DIRECTIONS FOR THIS TASK
Change "notifications bell" to "alerts bell" in the listing lines that begin at the line containing "The image size is (308, 189)." and stop after the line containing "Looking at the screenshot, I should [x=1431, y=24].". Give those lines again with the rest unchanged.

==== STORED ROWS

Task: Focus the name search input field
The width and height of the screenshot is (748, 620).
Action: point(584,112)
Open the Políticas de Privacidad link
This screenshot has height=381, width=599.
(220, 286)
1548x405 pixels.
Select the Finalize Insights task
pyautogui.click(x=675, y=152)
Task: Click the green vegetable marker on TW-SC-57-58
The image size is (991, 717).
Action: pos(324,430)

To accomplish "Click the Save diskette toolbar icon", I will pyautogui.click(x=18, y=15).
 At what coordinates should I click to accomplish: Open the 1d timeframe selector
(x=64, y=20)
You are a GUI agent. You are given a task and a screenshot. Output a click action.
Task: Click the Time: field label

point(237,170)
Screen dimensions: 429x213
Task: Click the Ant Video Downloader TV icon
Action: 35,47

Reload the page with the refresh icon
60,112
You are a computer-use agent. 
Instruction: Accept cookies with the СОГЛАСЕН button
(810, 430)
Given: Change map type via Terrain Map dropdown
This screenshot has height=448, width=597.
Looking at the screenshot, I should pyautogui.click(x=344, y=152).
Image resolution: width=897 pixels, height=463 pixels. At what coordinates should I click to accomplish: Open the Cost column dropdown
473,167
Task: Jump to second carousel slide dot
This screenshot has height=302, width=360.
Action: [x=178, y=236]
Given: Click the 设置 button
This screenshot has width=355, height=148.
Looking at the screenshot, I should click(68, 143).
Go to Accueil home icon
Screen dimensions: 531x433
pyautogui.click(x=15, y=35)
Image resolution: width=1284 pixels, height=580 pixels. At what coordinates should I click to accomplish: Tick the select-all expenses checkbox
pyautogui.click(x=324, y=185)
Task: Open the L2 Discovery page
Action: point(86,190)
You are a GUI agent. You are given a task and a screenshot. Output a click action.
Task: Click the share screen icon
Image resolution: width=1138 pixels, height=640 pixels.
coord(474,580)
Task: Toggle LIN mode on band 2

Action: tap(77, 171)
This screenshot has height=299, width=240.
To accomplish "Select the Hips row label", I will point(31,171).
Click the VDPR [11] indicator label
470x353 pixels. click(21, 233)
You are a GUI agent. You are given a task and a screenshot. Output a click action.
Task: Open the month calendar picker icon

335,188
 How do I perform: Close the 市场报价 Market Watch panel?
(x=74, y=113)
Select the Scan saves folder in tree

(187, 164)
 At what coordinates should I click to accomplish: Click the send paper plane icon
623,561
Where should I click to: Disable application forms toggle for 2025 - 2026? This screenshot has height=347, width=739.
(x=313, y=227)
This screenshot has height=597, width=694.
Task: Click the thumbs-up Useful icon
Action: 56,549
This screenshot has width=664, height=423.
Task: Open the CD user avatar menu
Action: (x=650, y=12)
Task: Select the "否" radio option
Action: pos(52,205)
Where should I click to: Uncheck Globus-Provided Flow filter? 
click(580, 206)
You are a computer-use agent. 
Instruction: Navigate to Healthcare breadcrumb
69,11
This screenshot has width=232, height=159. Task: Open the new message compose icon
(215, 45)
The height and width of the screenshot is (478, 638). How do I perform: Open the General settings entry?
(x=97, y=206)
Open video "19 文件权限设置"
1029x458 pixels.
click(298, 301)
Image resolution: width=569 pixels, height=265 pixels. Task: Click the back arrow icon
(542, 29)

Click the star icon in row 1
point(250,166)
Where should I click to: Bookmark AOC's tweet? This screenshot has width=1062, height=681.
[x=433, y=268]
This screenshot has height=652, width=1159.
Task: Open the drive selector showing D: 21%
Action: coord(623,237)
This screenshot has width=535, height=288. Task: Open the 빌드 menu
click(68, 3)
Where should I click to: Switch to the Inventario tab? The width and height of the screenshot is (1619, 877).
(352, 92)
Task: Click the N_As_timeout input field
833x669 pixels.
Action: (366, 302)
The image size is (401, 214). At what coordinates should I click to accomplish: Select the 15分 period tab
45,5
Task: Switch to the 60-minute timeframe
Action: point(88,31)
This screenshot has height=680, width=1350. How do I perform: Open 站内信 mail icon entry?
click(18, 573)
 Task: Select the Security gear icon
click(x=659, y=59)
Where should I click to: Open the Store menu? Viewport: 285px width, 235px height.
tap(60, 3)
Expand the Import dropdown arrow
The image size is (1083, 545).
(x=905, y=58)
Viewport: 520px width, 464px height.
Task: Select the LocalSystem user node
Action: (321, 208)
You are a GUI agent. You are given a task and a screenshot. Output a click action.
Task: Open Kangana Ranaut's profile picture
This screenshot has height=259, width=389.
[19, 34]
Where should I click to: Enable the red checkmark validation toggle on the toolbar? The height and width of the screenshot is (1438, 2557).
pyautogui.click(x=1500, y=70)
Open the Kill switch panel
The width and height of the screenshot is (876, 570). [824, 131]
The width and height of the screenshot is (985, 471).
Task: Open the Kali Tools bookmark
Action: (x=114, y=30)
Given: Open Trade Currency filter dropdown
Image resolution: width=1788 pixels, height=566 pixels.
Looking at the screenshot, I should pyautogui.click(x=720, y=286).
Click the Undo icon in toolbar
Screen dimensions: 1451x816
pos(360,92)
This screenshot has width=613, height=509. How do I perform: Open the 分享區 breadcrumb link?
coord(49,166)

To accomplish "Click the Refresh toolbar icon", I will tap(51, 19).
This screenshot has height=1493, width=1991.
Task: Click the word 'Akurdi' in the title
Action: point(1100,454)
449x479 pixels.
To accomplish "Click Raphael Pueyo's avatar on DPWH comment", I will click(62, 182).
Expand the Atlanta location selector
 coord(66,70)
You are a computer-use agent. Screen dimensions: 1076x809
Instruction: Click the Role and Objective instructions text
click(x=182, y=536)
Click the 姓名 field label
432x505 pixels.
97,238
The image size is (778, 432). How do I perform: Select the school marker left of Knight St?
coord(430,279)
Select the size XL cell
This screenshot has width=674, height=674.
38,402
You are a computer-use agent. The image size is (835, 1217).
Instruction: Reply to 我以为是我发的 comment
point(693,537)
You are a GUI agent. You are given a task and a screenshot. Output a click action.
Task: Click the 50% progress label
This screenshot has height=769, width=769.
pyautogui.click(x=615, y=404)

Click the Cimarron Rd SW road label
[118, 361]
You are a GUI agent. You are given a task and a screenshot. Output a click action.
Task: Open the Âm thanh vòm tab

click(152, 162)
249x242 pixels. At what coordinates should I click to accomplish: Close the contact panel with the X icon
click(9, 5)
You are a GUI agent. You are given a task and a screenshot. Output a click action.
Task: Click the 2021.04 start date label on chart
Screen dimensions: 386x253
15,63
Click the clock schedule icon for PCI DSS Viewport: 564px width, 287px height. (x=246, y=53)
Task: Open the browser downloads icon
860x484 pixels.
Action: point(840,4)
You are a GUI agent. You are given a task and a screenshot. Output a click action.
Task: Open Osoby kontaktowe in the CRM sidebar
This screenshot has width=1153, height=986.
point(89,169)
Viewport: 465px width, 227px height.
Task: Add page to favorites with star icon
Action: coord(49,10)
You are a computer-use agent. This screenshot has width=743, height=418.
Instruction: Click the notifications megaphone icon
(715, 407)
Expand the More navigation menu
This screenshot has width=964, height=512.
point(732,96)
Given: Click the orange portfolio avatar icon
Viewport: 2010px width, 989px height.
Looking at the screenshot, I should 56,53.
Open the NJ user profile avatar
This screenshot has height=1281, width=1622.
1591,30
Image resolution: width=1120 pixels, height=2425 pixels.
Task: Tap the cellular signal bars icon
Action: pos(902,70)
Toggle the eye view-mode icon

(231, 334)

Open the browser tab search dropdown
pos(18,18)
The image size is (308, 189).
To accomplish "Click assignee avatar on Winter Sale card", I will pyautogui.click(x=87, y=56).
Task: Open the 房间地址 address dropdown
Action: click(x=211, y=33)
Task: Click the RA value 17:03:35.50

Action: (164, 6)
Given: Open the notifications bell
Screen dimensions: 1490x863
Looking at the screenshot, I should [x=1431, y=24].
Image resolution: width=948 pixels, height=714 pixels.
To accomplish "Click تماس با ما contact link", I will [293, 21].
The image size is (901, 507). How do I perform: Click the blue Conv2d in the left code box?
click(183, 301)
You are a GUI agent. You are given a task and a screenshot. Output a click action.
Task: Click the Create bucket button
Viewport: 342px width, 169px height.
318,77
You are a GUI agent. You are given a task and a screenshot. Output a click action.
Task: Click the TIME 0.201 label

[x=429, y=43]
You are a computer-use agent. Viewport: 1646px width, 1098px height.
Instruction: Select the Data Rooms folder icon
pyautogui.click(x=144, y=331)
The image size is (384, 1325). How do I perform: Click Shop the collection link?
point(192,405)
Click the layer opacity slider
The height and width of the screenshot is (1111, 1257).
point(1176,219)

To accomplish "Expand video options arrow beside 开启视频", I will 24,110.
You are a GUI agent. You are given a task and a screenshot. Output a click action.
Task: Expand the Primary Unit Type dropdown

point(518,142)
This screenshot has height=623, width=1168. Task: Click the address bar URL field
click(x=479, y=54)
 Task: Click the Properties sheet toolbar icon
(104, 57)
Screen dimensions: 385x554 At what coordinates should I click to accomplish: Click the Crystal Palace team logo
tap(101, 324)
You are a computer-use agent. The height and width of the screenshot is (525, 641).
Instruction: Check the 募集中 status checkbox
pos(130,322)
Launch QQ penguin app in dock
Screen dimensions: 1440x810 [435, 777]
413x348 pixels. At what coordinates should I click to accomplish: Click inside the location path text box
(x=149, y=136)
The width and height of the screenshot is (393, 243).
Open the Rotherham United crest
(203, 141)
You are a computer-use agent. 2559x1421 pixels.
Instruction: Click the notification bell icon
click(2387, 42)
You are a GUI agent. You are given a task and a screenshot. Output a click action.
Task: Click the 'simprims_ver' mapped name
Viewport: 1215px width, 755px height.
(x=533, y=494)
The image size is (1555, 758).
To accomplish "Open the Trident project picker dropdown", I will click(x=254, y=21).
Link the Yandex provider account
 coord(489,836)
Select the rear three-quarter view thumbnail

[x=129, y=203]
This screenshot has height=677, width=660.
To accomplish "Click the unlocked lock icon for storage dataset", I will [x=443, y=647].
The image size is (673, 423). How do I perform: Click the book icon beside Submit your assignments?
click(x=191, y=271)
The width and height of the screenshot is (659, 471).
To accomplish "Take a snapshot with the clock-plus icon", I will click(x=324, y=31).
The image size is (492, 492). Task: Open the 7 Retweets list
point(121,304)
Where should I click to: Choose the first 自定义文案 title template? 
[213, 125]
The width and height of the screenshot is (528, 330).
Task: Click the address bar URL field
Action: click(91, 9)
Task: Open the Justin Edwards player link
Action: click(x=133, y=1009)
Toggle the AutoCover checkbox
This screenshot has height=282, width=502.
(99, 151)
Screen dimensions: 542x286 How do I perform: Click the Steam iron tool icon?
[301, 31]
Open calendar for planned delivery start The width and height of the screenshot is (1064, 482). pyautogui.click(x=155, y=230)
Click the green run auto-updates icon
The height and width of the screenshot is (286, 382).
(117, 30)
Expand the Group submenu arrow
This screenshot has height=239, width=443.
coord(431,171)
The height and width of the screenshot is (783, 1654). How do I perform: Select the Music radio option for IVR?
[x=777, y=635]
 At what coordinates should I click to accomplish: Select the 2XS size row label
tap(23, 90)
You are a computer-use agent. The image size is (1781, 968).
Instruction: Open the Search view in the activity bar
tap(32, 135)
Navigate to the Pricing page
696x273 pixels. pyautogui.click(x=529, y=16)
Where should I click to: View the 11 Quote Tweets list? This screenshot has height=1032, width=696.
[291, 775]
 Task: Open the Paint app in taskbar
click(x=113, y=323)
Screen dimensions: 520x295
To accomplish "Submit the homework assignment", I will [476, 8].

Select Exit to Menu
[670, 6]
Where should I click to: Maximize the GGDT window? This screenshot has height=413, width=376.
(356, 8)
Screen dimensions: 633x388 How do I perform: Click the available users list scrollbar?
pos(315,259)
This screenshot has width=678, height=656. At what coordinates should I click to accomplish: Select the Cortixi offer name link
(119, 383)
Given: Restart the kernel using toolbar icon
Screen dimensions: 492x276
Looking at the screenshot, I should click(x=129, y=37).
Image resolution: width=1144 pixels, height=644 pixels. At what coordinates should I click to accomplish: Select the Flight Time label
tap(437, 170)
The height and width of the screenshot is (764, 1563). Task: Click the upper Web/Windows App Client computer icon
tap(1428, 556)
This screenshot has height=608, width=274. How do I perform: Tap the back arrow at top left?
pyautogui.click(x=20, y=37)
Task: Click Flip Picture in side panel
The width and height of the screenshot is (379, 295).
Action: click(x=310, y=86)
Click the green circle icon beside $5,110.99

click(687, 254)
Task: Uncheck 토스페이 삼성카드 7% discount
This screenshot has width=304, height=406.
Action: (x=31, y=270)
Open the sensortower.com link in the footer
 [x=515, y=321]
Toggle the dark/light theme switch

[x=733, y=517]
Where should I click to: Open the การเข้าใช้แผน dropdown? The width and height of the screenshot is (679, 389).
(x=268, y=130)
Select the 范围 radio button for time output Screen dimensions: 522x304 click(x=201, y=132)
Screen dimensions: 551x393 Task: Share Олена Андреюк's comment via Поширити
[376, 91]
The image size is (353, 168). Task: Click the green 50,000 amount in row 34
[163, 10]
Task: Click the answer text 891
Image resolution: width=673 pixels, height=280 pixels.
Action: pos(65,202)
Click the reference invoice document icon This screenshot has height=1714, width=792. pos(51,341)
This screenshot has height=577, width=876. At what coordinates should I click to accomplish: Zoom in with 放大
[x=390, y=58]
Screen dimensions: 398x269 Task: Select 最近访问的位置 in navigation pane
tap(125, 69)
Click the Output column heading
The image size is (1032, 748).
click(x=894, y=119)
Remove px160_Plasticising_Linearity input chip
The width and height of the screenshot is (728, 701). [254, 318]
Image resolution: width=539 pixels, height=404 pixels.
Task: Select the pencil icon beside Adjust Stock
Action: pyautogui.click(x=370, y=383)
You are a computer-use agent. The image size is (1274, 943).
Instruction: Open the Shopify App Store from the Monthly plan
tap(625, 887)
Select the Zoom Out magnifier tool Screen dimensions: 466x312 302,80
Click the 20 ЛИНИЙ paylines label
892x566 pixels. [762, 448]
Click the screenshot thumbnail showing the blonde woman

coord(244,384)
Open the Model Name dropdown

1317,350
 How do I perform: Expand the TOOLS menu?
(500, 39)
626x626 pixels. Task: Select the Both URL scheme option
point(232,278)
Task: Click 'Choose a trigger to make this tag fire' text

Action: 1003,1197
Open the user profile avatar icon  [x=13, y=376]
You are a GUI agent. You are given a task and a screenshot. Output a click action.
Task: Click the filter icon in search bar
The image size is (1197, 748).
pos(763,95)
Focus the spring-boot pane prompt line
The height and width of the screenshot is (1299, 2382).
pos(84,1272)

========

RESPONSE TO THIS TASK
The image size is (308, 189).
To accomplish "Click assignee avatar on Winter Sale card", I will pyautogui.click(x=87, y=56).
Task: Open the 房间地址 address dropdown
Action: click(x=211, y=33)
Task: Click the RA value 17:03:35.50

Action: (164, 6)
Given: Open the alerts bell
Screen dimensions: 1490x863
Looking at the screenshot, I should [x=1431, y=24].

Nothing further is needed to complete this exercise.